3) TO ANY POSTER - I'll say this once - if there is ANY insulting of fellow posters' campaigns, intelligence, or play style, or any rabid flames, this becomes the first thread of the New Year to be closed. Deal?
 

Thanks for the welcome. I am glad I am not alone on the harm thing. I know this isn't the house rules section, but for harm we modified it that a fort save was allowed to keep the target from loosing all but 1d4 hp, and if it made the save, it lost a max of 100hp. Seems to have solved the problem.
 

It's always seemed to me that Harm was grandfathered in as a sixth level spell without thought to the fact that 2 more levels of spells were added to the cleric's list. Several 1st/2nd Ed cleric spells (like Harm) were meant to be the most powerful things possible for a cleric to cast - Eartquake, for example, was 7th level, and among the most destructive spells out there.

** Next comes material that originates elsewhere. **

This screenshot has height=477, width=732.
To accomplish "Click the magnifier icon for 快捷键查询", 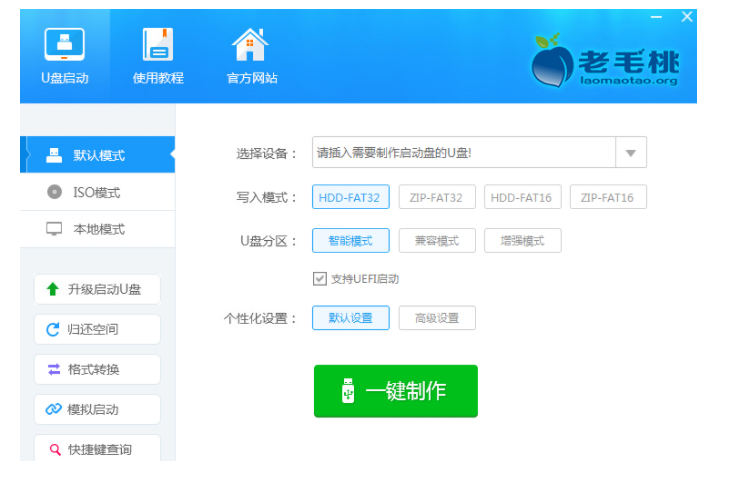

I think the best way to fix this one is to create 2 new healing spells - just have 2 more adjectives worse than "critical," like "cure mortal wounds" and "cure 'look you can see his brain!' wounds" - and place them at 6th and 7th levels, following the xd6+level (max of 5*spell level) pattern in the other healing spells. Then place Heal at 8th level and Mass Heal at 9th. Problem solved.
 

Who Summoned ME?

Creampuff said:
I had a party averaging 16th level fight a white slaad (CR 21 in the Epic Levels handbook), and they were getting worked until the cleric casting on the defensive cast harm and droped the creature from 300+ hp down to 3.

Did they get past the Slaad's SR?

Chun-tzu said:
One of THE most common house rules for D&D 3E is a save of some kind for Harm.

I'm sure this is well-documented in the Compendium of House Rules to which you no doubt have access, but the rest of us will need to see some proof.

Lucius Foxhound said:

Ask Tom Cashel... he may let you join S.H.I.N.Y.

Perhaps I will!

Celtavian said:

Your DM would basically have to make most creatures running cowards until they killed all the clerics to be run well according to their logic. They couldn't enter melee or stay in any kind of attack range period.

By the same token, Harm only becomes broken when DMs use munchkinesque tactics to make it an insta-kill, like having all the evil cleric's minions ready their actions for the moment the Harm spell is cast. What came first, the munchkin or the power-gamer?

zorlag said:
Anyone who thinks Harm is fine, try [...] playing those evil clerics to the hilt, using timed combinations of harm and quickened spells or some other people who can attack after harm...

Uh...see what I mean? Of course your TPK rate will go up if you're a power-gaming DM who's out to find tricky ways to slaughter your PCs.

Henry said:

3) TO ANY POSTER - I'll say this once - if there is ANY insulting of fellow posters' campaigns, intelligence, or play style, or any rabid flames, this becomes the first thread of the New Year to be closed. Deal?

People who refuse to play Harm as written are running simplistic campaigns, possess dubious intellects, and are (quite frankly) engaging in a play style that simply should not be allowed. I am frothing at the mouth with flames jetting from my ears as I type this. Join S.H.I.N.Y.!!! Happy New Year!!!

;)

Enkhidu said:
Then place Heal at 8th level and Mass Heal at 9th. Problem solved.

What about Mass Harm? Where do we put that? :confused:

The best solution is to consider Harm as having the "Evil" descriptor. This is already implied, if not stated outright, in the rules. Then you don't have supposedly "good" PCs channeling negative energy, and Harm becomes a terrifying spell used by enemy clerics (i.e., the DM). DMs should be able to play the spell in a responsible way that won't break their game.

Of course, if you're the sort of DM who lets the players do anything they want, then I'm sure you'll think lots of spells are broken.

Hell, clerics are broken as a class. Let's house rule them.

Anyway, please take all this with a grain of salt, join S.H.I.N.Y., and have a great New Year. Only six months until you get your precious revised version of Harm.